“The power is not in the stimulus itself, however, but in how it’s mentally appraised: if you change how you think about it, its impact on what you feel and do changes.”
Walter Mischel is the originator of the delayed gratification experiments that have come to be popularly known as the Marshmallow Test (even though the treat is question was not always a marshmallow). He began studying the ability of children to delay immediate gratification in exchange for a later, larger reward at Stanford’s Bing Nursery School in the 1960s. Initially, Mischel was trying to understand what enabled some people to delay, while others could not wait. But because his own daughters attended the school, he would hear about their former nursery school peers from time to time, and he noticed that there appeared to be a correlation between their success on the test, and their later achievements. He instituted longitudinal tests in order to determine if his informal observations had any validity. The correlation held up in laboratory tests, and Mischel subsequently dedicated his career to understanding the relationship between self-control and success in other endeavours.

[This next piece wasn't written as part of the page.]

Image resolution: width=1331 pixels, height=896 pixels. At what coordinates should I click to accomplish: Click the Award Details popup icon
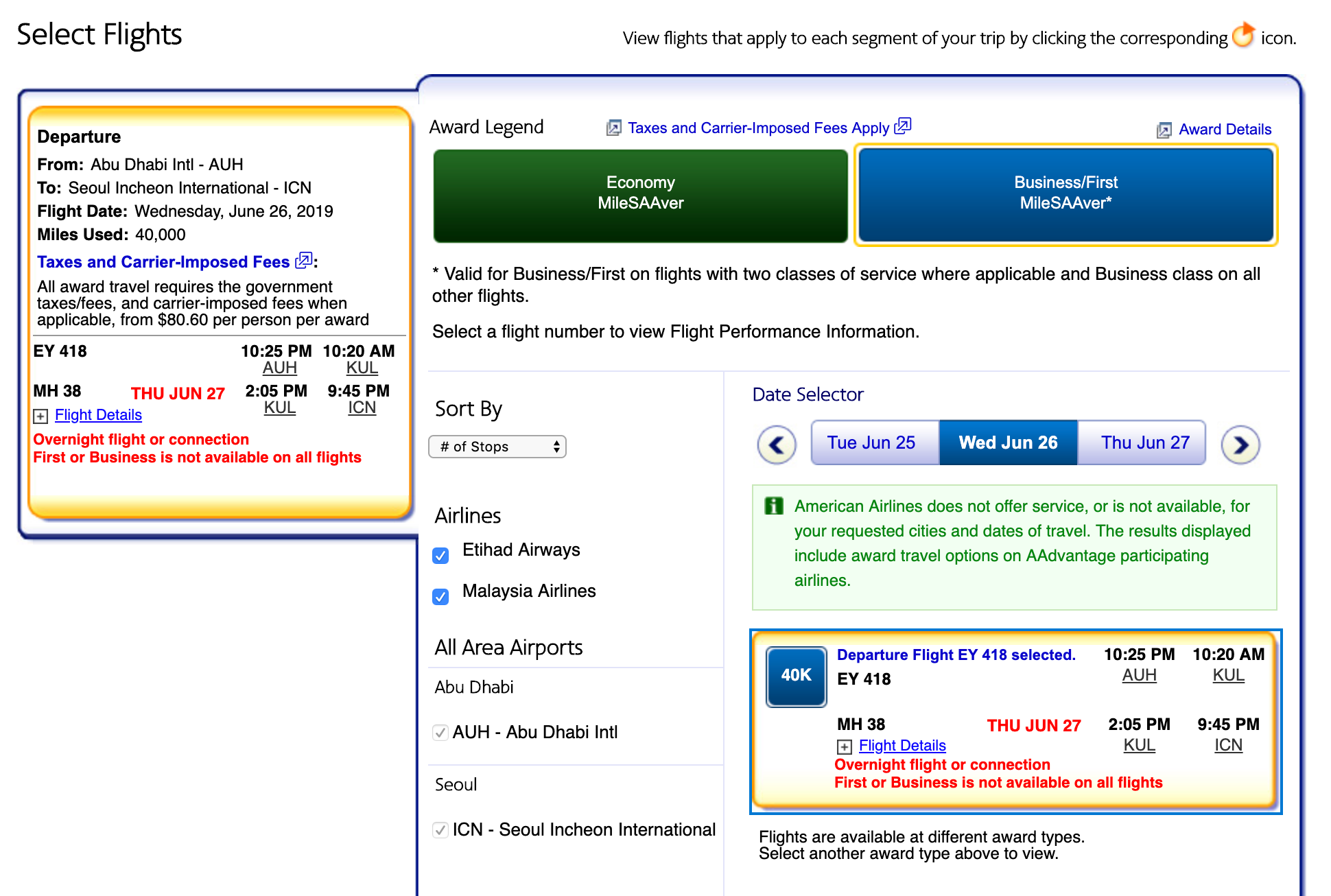tap(1164, 130)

The Marshmallow Test has had a variety of marketing-oriented subtitles in its various editions, including “Mastering Self-Control,” “Understanding Self-Control and How to Master It”, “Self-Control Demystified,” and “Why Self-Control is the Engine of Success.” But while Mischel does elucidate the strategies that allow those with strong self-control to delay immediate gratification, only a small portion of the book is dedicated to the application of these strategies to the life of the reader. Marketing aside, Mischel is more concerned with scientific questions, such as what other factors—besides executive function—are important to self-control? Is this trait a product of nature or nurture, and is it malleable or fixed?
Mischel is concerned with these questions because they add nuance to a test that has been greatly oversimplified in the popular imagination. While it is true that a significant correlation has been found between successfully delaying gratification on the marshmallow test and later success in life, it is by no means a fixed relationship. For example, Mischel found that trust was extremely significant for an accurate test; if the child did not trust that the researcher would actually provide the second treat, they had no incentive to delay. Emotional states are also important; if you are feeling sad or bad, it is more difficult to resist something that will offer some immediate gratification. These two factors could easily change from one test to another with the same subject, and must be controlled for. In order to further test his findings, Mischel also ventured out from the rarified sample of the initial Stanford study, and took the marshmallow test to the South Bronx in order to check if his findings held up across racial and socioeconomic lines.
Thanks to the marshmallow test, Mischel is an oft-consulted figure, a media favourite when it comes time to ask for an expert to opine on why an otherwise seemingly trustworthy public figure would sleep with an intern, or hire a prostitute. People seem to believe that self-control is a fixed characteristic that will remain steady across all situations, but Mischel’s studies have shown that someone may have iron-clad self-control when it comes to resisting the temptation to slack off at work, but at the same time be completely unable to stick to a diet. Motivations and consequences can be a significant factor. However, I think Mischel is overly quick to dismiss Roy Baumeister’s research on the finitude of willpower. It has been amply demonstrated that being tired, sad, or hungry can cause your self-control to become depleted more quickly, even in an area in which you are normally very disciplined.
Mischel explains his subject clearly, but does not tend to oversimplify. Rather than pressing an explanation of either nature or nurture, he argues for a complex interaction between the two factors. He provides real cases as examples in order to illustrate a point, but does not conflate anecdotes with data. He carefully accounts for variables, as is evidenced by the many factors he has found and manipulated, in order to account for how they might impact a trial. Race, class, emotional state, and even how the subjects are prepared by researchers have all been carefully checked. The chapters are well annotated, and the book is thoroughly indexed. All of this points towards the fact that this is a work by an academic, albeit one intended to be accessible to a general audience. Despite the marketing, it is not a self-help book, and I think most who are disappointed with The Marshmallow Test will find that it is because they were led to expect something else.